Yes. Absolutely. This isn’t something that I know to be published, but one other common theme amongst the four approaches I discussed was what the symptom modification often lead to therapeutically. All of the approaches seemed to champion that symptom modification or controlling symptoms would lead to the resumption of meaningful activities for the person in pain. It’s my favourite part of treatment. Essentially asking “What is missing? What is important to you? What do you want to do”? It seems like symptom modification permits this. But wait. Why not just start doing those meaningful activities? I think you certainly can but symptom modification seems to be helpful in permitting that in some people. Whether or not it is better I do not know. It is certainly worthy of a study.

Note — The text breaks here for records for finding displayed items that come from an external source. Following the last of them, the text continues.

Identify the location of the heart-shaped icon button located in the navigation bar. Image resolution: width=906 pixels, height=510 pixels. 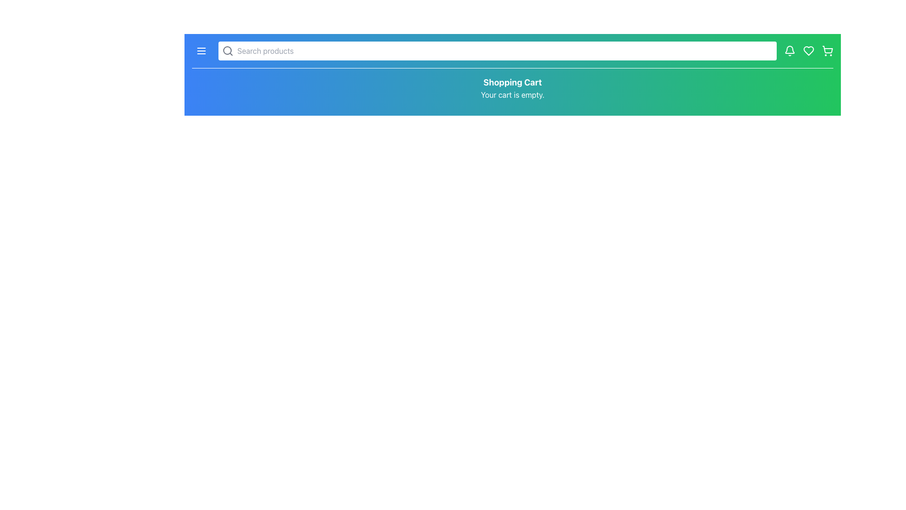
(808, 51).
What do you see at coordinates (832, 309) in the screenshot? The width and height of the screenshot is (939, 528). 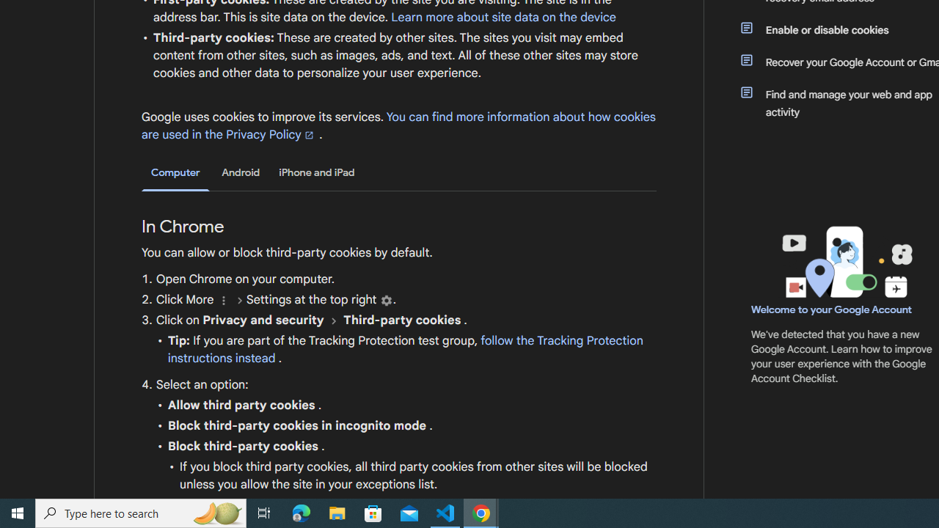 I see `'Welcome to your Google Account'` at bounding box center [832, 309].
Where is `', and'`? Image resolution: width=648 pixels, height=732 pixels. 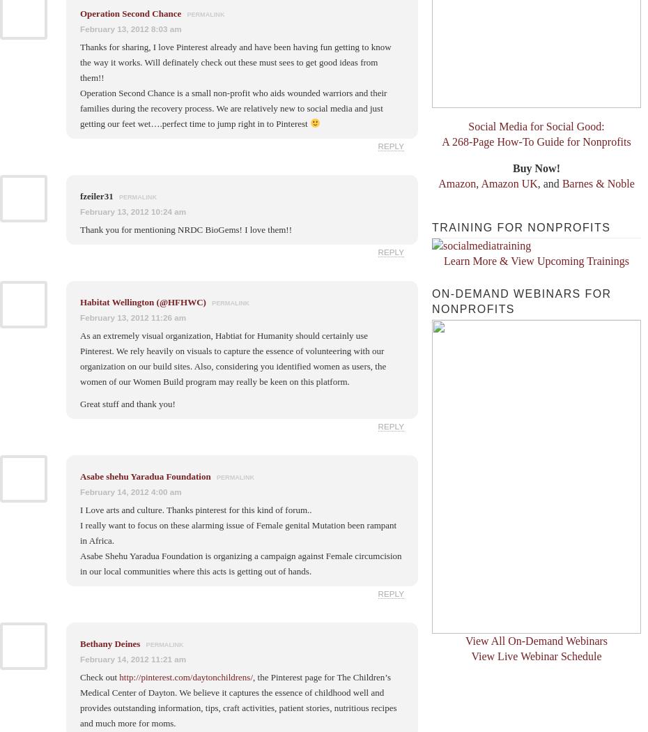
', and' is located at coordinates (549, 183).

5. Do all the approaches modify symptoms similarly? If not, what does that mean?
No they don’t and that is what is interesting to me. Some of them involve avoiding the painful movement and teaching movement strategies (breathing, muscle contractions etc) to facilitate that avoidance. Others involve a gradual progression into a feared or painful movement and then something is changed about the movement (hands on, breathing, beliefs, contractions etc) in order for symptoms to be controlled. Those that advocate initial avoidance (e.g. occasionally a directional preference in MDT) of a painful movement might then progress into that avoided movement slowly over time. This is an area of treatment that is very ripe for exploration and research. It is essentially the “Expose versus Protect” debate of treatment. When do we avoid painful movements and when do we confront them? If you ask me, that should probably be our next Viewpoint!
6. Are you missing something if you just let symptoms guide your movements?

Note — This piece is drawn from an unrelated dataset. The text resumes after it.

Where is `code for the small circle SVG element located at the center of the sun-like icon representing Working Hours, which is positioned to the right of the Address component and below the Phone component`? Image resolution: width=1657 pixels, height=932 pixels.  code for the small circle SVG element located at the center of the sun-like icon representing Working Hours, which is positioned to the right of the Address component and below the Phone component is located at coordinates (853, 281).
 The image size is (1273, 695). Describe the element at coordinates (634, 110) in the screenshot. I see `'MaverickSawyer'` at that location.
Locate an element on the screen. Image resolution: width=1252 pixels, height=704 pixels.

Yes. I strongly argue against the kinesiopathological model of movement. I think that we have a variety of movement options and people are “built” to move in wondrous and weird ways. But, when it comes to performance I would argue that there are fewer options for lifting higher loads or producing the most force. Thus merely changing joint kinematics for pain relief may not be sufficient for all goals or rehabilitation. In these cases perhaps biomechanical changes, training and rehabilitation can be driven with other goals in mind besides symptom medication.
Symptom modification is not everything. It may not be necessary but it can be sufficient. The explanation of its mechanism is often vague and doesn’t provide any insights into the mechanisms of treatment. But it is commonly seem among many seemingly different approaches. It is a facet of care that seems helpful and can be used as part of comprehensive treatment approach.